Let’s begin by noting that this film has been highly praised by several critics. Noah Berlatsky notes that it “may not be the greatest film to ever mock Arthurian Legend, but it is a … worthwhile second,” while A.O. Scott of The New York Times says it is a “movie … worth watching twice.”

For a variety of reasons I hate saying this, but it is not a movie worth watching once. It is morbid, confusing and profoundly dull. At the risk of causing many of you to question my movie critic skills, I kept checking my watch to see how much longer I had to endure this 2-plus-hour ordeal.

Ironically, I was attracted to this film because it starred two of my favorite actors. Dev Patel, here playing Sir Gawain, has given a number of memorable performances in “Slumdog Millionaire” (2008), “The Man Who Knew Infinity” (2015), “Hotel Mumbai” (2018) and “The Personal History of David Copperfield” (2019).

Alicia Vikander, who appears in dual roles as Gawain’s lover and seductress, won a Best Supporting Actress Oscar for her role in “The Danish Girl” (2015). She was also sensational in the tiny, unforgettable 2014 films “Testament of Youth” and “Ex Machina,” so she left me smiling as I sat down for this film.

But even these two talented actors couldn’t save this film from sinking in cinematic quicksand. Despite the visionary talent of director David Lowery, you are forced to endure the journey of Sir Gawain as he leaves King Arthur’s court to confront the Green Knight, a nasty giant in protective armor. He has a year to find him and challenge a villain who has promised to cut off his head.

Gawain’s journey through a never-ending forest leaves you feeling that he will die of boredom before he can confront the Green Knight. In the process he meets giants, thieves, a talking fox and an English lord (Joel Edgerton) with hidden intentions, and he embraces all of this to try to escape his bawdy, drunken past to achieve some honor in King Arthur’s court.

But by the film’s conclusion I couldn’t tell who won and who lost. I forgive you, Mr. Patel and Ms. Vikander. Can’t wait to see the two of you in your next films.

“Jungle Cruise”

Emily Blunt is clearly the most dynamic actress working today. Here she plays Dr. Lily Houghton, an English scientist searching the Amazon in World War I for an ancient tree whose leaves can cure any illness. Teaming up with her brother (Jack Whitehall) and boat captain (Dwayne Johnson) who thinks he is a stand-up comedian, they try to avoid a pursuing German (Jesse Plemons) while trying to survive in the jungle.

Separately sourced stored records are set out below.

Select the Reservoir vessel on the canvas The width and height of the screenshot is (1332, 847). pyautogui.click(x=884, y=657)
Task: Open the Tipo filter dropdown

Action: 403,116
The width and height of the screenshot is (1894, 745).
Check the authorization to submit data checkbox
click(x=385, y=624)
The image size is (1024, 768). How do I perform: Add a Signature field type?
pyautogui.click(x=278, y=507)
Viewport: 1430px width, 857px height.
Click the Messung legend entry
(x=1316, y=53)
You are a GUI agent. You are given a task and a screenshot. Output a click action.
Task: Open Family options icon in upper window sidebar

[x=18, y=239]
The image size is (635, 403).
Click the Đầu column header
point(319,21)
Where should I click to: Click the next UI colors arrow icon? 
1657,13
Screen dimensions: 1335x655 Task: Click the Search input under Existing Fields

With “A Quiet Place Part II” still playing in the theater, Ms. Blunt gives energy and style to a completely different character. Taking care of a brother trying to hide his homosexuality, she duels with The Rock in nearly every scene. He calls her “Pants” because of her attire and she mocks him with the name “Skippy.”

This film provides the audience with a surprisingly great adventure. The special effects are at times dazzling as you watch an old boat nearly sink as it confronts rapids and a dangerous waterfall.

As he demonstrated in “Fighting With My Family” (2019), The Rock has proven to be a very capable actor. His spirited relationship with Blunt elevates this movie far beyond what many of you would otherwise expect. Taking place in 1916, it is not afraid to confront the treatment of women as second-class citizens in the halls of London.

Sure, this is a kid’s movie, but I saw it alone and enjoyed every minute. Buy a ticket. You won’t regret it.

Remembering Vivienne

Forgive me, but I’m still in a state of agony. Our little dog Vivienne was put to sleep earlier this month at the vet’s office. She was 14 and past the point where she could breathe properly given the large growth on one of her lungs.

She was the oldest of our five small dogs. Kind beyond words, the only thing she would bark at were neighbors walking in the street by our house. Their reaction was to wave and smile.

She loved to have her ears and belly rubbed. I fed all of them in the morning and early evening, and Viv would always get the largest portion. Eating was one of her favorite pastimes.

We knew time was closing in, and Mo and I cried as we took her to the vet. Extraordinarily nice as always, Viv sat with us as we petted her and said our goodbyes.

When we were transferred to the final room, Viv laid quietly fighting for breath to the end. As we petted her as she received her injection, I could hear her saying, “Now come on, Pappy, don’t cry. Thanks to both of you for 14 wonderful years.”

As we walked to our car, Mo and I were able to smile as I reminded her of a movie where deceased dogs danced with others in dog heaven. We were hoping that somewhere she was frolicking with our late maltase spuds, Stella and Betty.•

Robert Hammerle practices criminal law in Indianapolis. When he is not in the courtroom or the office, Bob can likely be found at one of his favorite movie theaters preparing to review the latest films. To read more of his reviews, visit www.bigmouthbobs.com. Opinions expressed are those of the author.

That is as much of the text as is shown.